Oui, car dans le système fédéral belge, il suffit qu'un seul des trois Parlements régionaux s'oppose pour à un traité pour qu'il soit rejeté au niveau national. Une exception belge qui remet en cause l'avenir du traité.
Les trois régions du pays, soit la région flamande (néerlandophone), la région wallonne (francophone) et la région de Bruxelles-Capitale (bilangue), exercent des compétences dites "exclusives" sur leur territoire en ce qui concerne le développement, l'agriculture ou encore l'environnement. Et chacune de ces régions et communautés dispose d'un Parlement élu au suffrage universel et d'un gouvernement.
Conséquence ? Lorsque la Belgique signe un traité international, comme le Ceta, et que son contenu touche aux compétences des régions ou des communautés, les instances représentatives régionales doivent donner leur aval. Et dans le cas du Ceta, les Parlements de la Wallonie et de la Communauté française l'ont rejeté la semaine passée.
Faute de consensus entre ses différents parlements, la Belgique ne peut donc prendre part au vote. Or, l'UE a besoin de l'aval unanime de ses 28 membres pour valider l'accord trouvé avec Ottawa.
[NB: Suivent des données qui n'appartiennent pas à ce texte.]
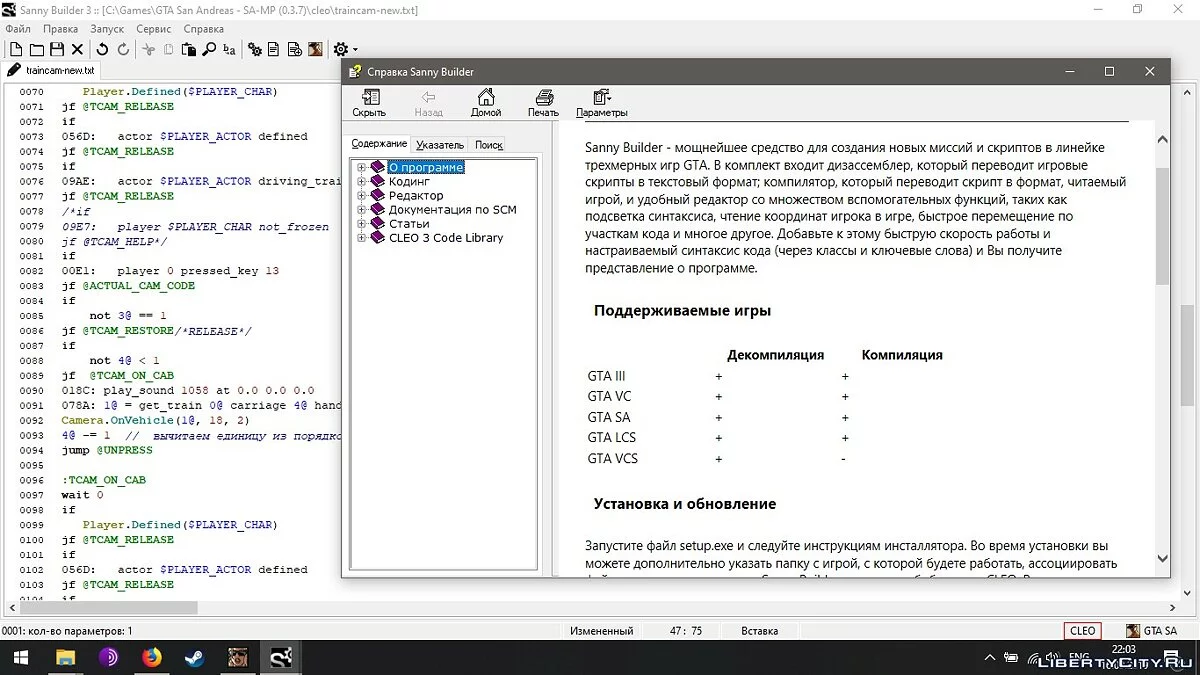Open Find with the magnifier icon

(x=209, y=49)
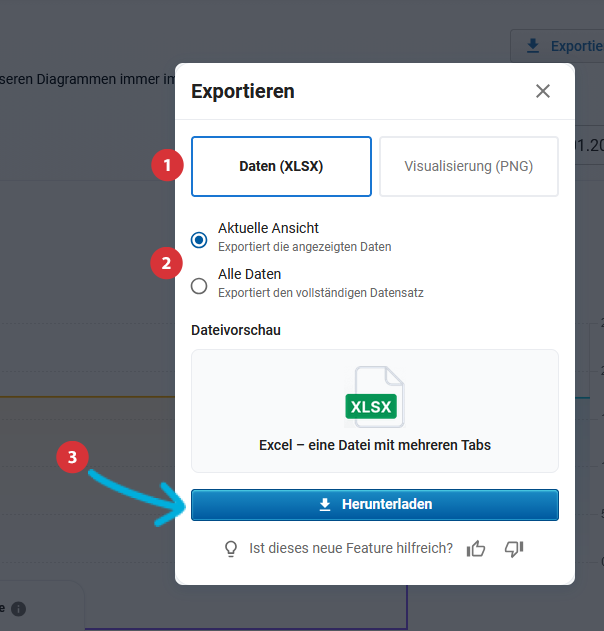Screen dimensions: 604x631
Task: Select the Alle Daten radio button
Action: pyautogui.click(x=199, y=286)
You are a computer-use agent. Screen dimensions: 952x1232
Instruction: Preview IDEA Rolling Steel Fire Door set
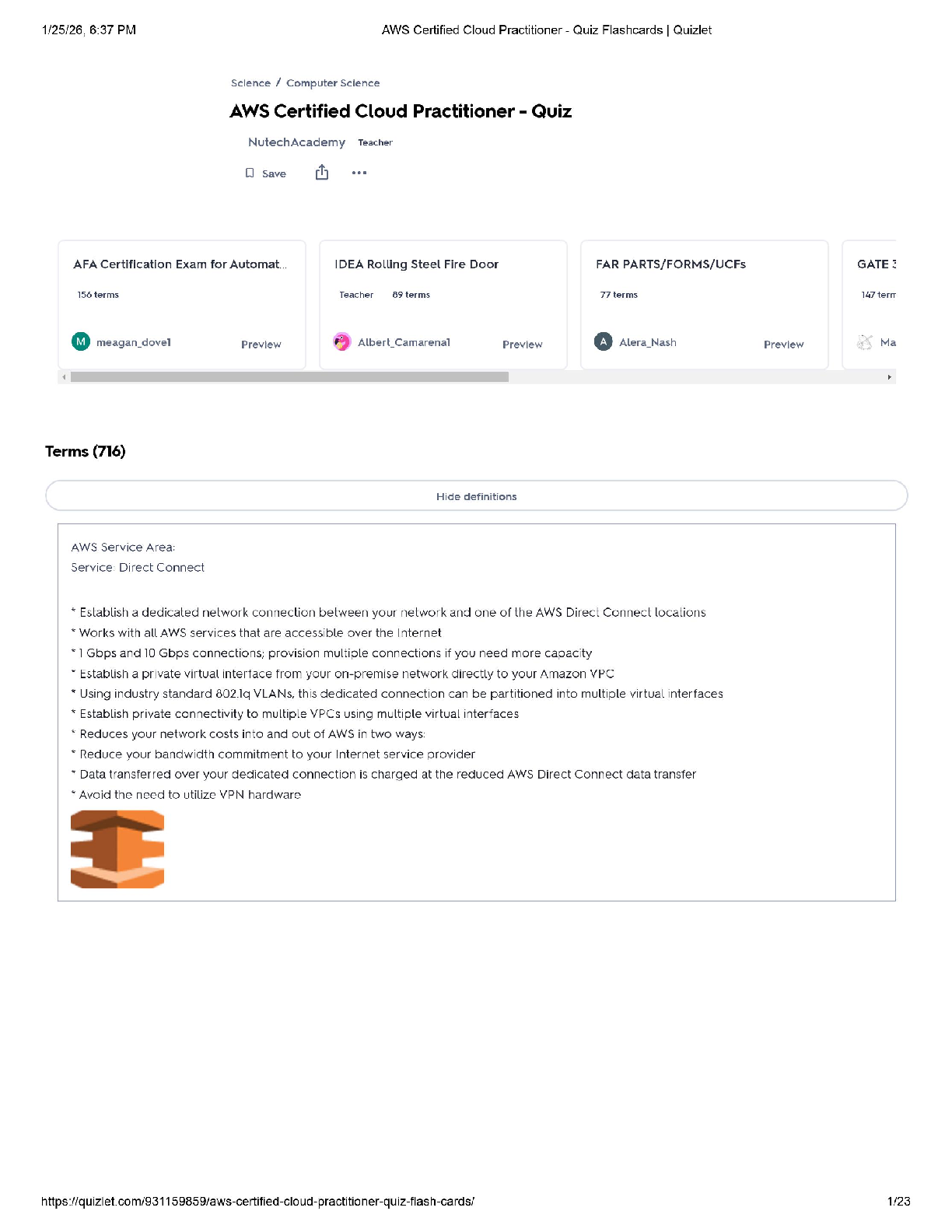click(522, 345)
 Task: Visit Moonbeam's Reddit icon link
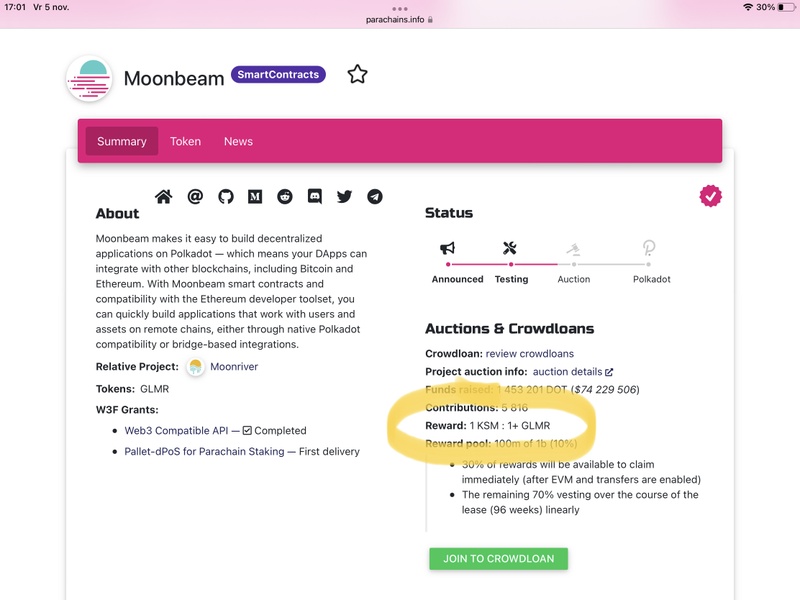click(x=285, y=197)
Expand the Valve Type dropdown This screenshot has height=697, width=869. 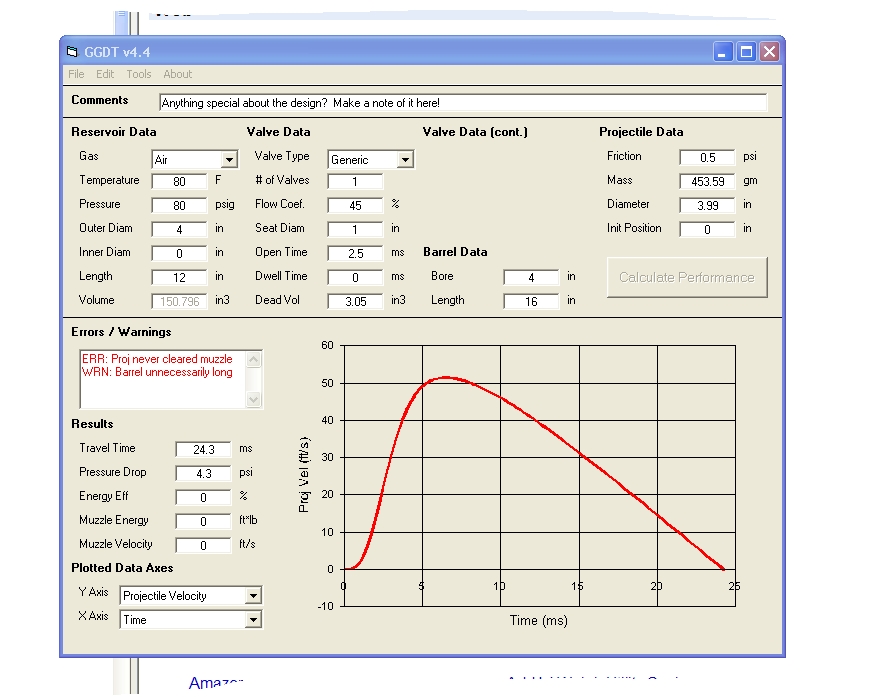tap(404, 160)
Que reprochent les Wallons au Ceta ?
Principalement de remettre en cause leus normes sanitaires et sociales. Paul Magnette reproche à la Commission européenne de n'avoir pas suffisamment pris en compte les "difficultés majeures" de la population wallone. Il a fallu attendre début octobre, et le rejet du texte par les Wallons, pour ouvrir les discussions.
Le ministre-président Wallon pointe plusieurs problèmes juridiques, relate Le Soir : "Un mécanisme d’arbitrage international n’est pas acceptable. On nous a dit que dans certains cas, on pourra continuer à réguler nous-mêmes, mais qu’il faudra payer des multinationales. C’est évidemment un élément essentiel de notre refus, mais l’agriculture pose également problème."
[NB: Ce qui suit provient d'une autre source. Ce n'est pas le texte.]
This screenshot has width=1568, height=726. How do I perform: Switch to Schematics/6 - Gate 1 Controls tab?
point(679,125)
Il dénonce ainsi la "clause de sauvegarde", qui protège les agriculteurs canadiens mais pas leurs homologues européens en cas de distorsion du marché. C'est-à-dire quand les prix et la production deviennent supérieurs ou inférieurs aux niveaux qui existeraient normalement. Il critique aussi la possibilité, pour des entreprises américaines ayant des activités au Canada, de profiter du traité et de ses avantages.
"Oui à l'approfondissement des échanges commerciaux avec le Canada (...), mais non au texte qu'on nous propose sous cette forme", a lancé de son côté Olga Zrihen, lors des débats au Parlement wallon le 14 octobre. Pour la députée socialiste, "nous ne sommes ni anti-atlantistes primaires, ni anti-échanges commerciaux, ce n'est pas non plus une opposition au Canada, car l'absence de garanties que nous dénonçons l'est aussi par la société civile canadienne", relate le site d'information belge 7sur7.
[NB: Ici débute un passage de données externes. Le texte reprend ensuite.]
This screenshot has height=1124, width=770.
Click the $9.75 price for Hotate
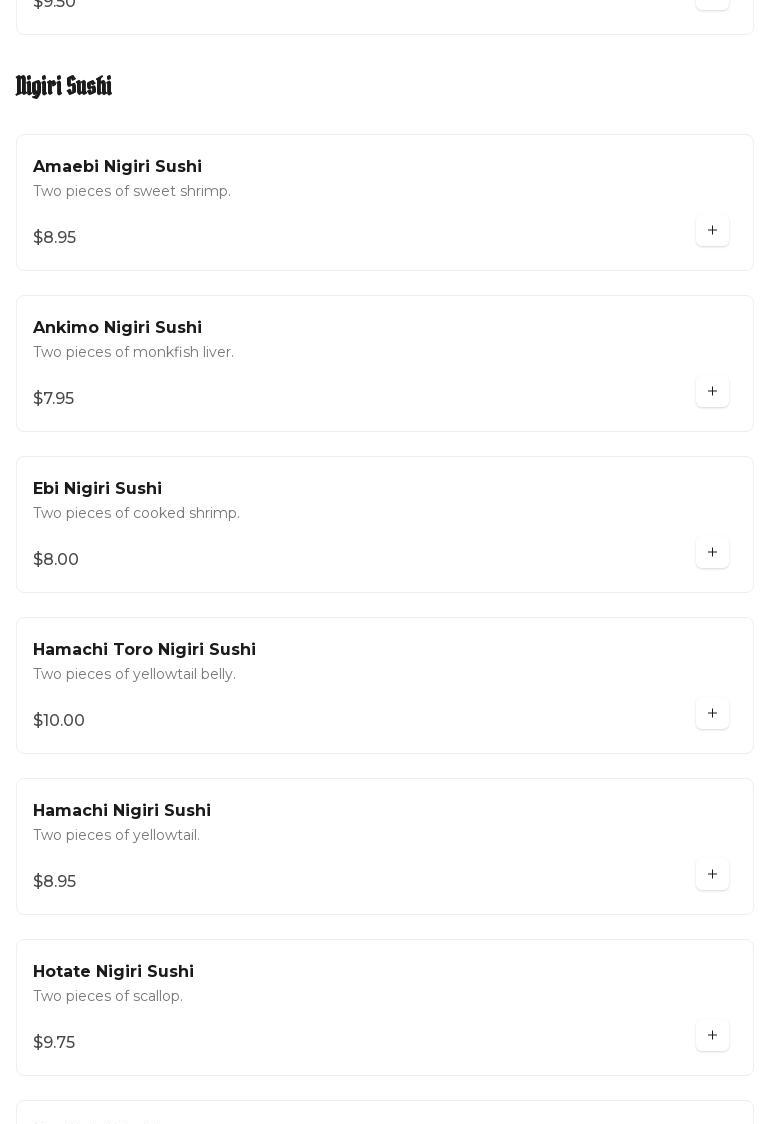(54, 1043)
Est-ce que la situation pourrait s'arranger ?
Pas sûr. Pour le ministre allemand de l'Economie, Sigmar Gabriel, ces points de dissension pourraient être réglés dans les prochains jours, afin de voter vendredi.
Si le président-ministre wallon a toutefois reconnu que les intenses discussions des derniers jours ont permis d'engranger des "vraies avancées", elles restent toutefois insuffisantes à ses yeux. Pour le responsable politique belge, les "trois jours pour accepter" proposés par la Commission ne suffiront pas. Objectif ? "Rouvrir une vraie négociation, bien sûr." Le blocage belge pourrait bien perdurer.
"On parle ici de traités qui vont concerner la vie de 500 millions d'Européens, de 35 millions de Canadiens, pendant des années et des années. On n'a pas d'urgence", a justifié Paul Magnette.
On peut prendre quelques semaines, quelques mois, pour analyser les problèmes des uns et des autres et en sortir par le haut. Et si on fait un traité qui fixe des normes sociales et environnementales très élevées, tant mieux pour tout le monde.
De son côté, à Ottawa, la ministre canadienne du Commerce, Chrystia Freeland, s'est dite prudemment optimiste. "Nous sommes réalistes et nous comprenons que la politique européenne est compliquée… Au final, c'est une décision européenne. J'ai bon espoir que l'Europe et les Européens puissent s'entendre pour prendre cette décision", a-t-elle déclaré. La signature formelle de l'accord est prévue le 27 octobre à Bruxelles, en présence du Premier ministre canadien, Justin Trudeau.